Коран был прислан с истинно курьерской скоростью, и Лашкарев тотчас отправился в Шумлу в составе небольшого посольства, где был и Марк Гаюс, бывший портарь молдавский.
Великий везир и его советники поддавались туго. Они все еще уповали на своих союзников: Пруссию, Англию, Голландию, в меньшей степени на Францию, которую, похоже, бунтовщики-якобинцы вывели из игры. Была надежда и на Швецию, наскакивавшую на Россию с севера и уже грозившую Петербургу.
«Ехать вам с поспешностью к везиру, отдать мое письмо, — напутствовал светлейший Лашкарева. — Ежели станут торговаться, то наотрез сказать, что подтверждение старых трактатов… последняя черта моих требований…»
«Стоят на своем, — отписывал князю Сергей Лазаревич, — как деревянные чурки. Норовлю мелкими шажками продвигаться вперед».
Шажки были и в самом деле мелки, и он тратил все свое красноречие, дабы они становились чуть шире.
Но вот от Потемкина пришла ударная депеша, которая тотчас сдвинула дело:
«Во-первых, даю вам знать, — писал князь, — что со Швецией подписан вечный мир… с нашей стороны через генерал-поручика и кавалера Игельстрома, а от шведской стороны через первого обер-камер-юнкера барона Армфелта, безо всякого примешивания Порты.
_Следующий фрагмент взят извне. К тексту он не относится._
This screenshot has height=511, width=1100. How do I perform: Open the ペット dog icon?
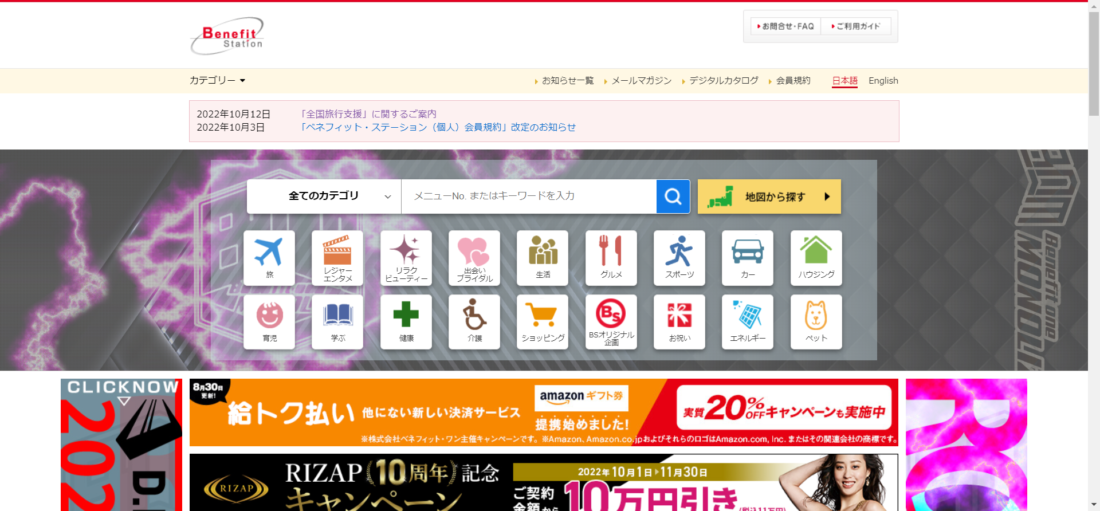[x=816, y=322]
Везир говорил вам о перемирии. На что оно, когда мы мир сделать готовы? Кондиции, которые я предложил, суть крайние и маловажные: ежели ответ замешкается, то долго не ожидайте, ибо я терпеть не буду!»
Екатерина написала Потемкину: «Велел Бог одну лапу высвободить из вязкого места».
Дело оставалось за другой лапой. Но тут князь был настроен решительно и уступать туркам не собирался.
«Мое дело — мир или война, — писал он Лашкареву. — Скажите им с твердым уверением, что всяк их хитрости со мною бесполезны. Я сие вам повеление нарочно приказал написать по-турецки, чтоб вы им могли показать».
Хитрости, однако, продолжались. До той самой поры, пока под ударом Суворова не пал Измаил — твердыня Пророка. Хватка везира тотчас ослабла. Он стал задумываться. И молодой султан стал задумываться.
Чутье Потемкина не подвело. Он понял, что надобно оставить на время турецкую головку в оной задумчивости. Дозреют сами по себе.
Чутье подсказывало ему и другое: ему надо быть в Петербурге. Там из-под его ног уходила почва. Там входил в силу Зубов. Его следовало выдрать. Во многих смыслах этого слова. Сопляк, паршивец, ничтожество, шаркун паркетный,
Князь написал Екатерине: «Еду».
В ответ получил утвердительное письмо:
«Касательно до твоего приезда сюда, я тебе скажу, что лично я всегда рада тебя видеть, как сам довольно ведаешь… Но дело иначе, в том, в сих смутных обстоятельствах, чтоб не проронить важные минуты, которыми воспользоваться ты можешь, быв там, скорее, нежели здесь, для восстановления мира с турками по нашему желанию, итак, почитаю за необходимо нужное, чтобы тамо ожидал вестей о импрессии, кою сделает в Цареграде взятие Измаила; ежели они таковы, и сам усмотришь, что твой приезд сюда дела не испортит, мирные договоры не отдалит, либо раннее открытие кампании тем не остановится, тогда дозволяю тебе приехать с нами беседовать; но буде турки окажутся тебе к миру склонны, как легко быть может, паче же когда увидят, что, стараясь всячески набрать ныне войска, оные никак не идут и идти не хотят, либо раннее открытие кампании приездом сюда остановишь, тогда нахожусь в необходимости усердно тебя просить предпочитать пользу дел и не отлучаться».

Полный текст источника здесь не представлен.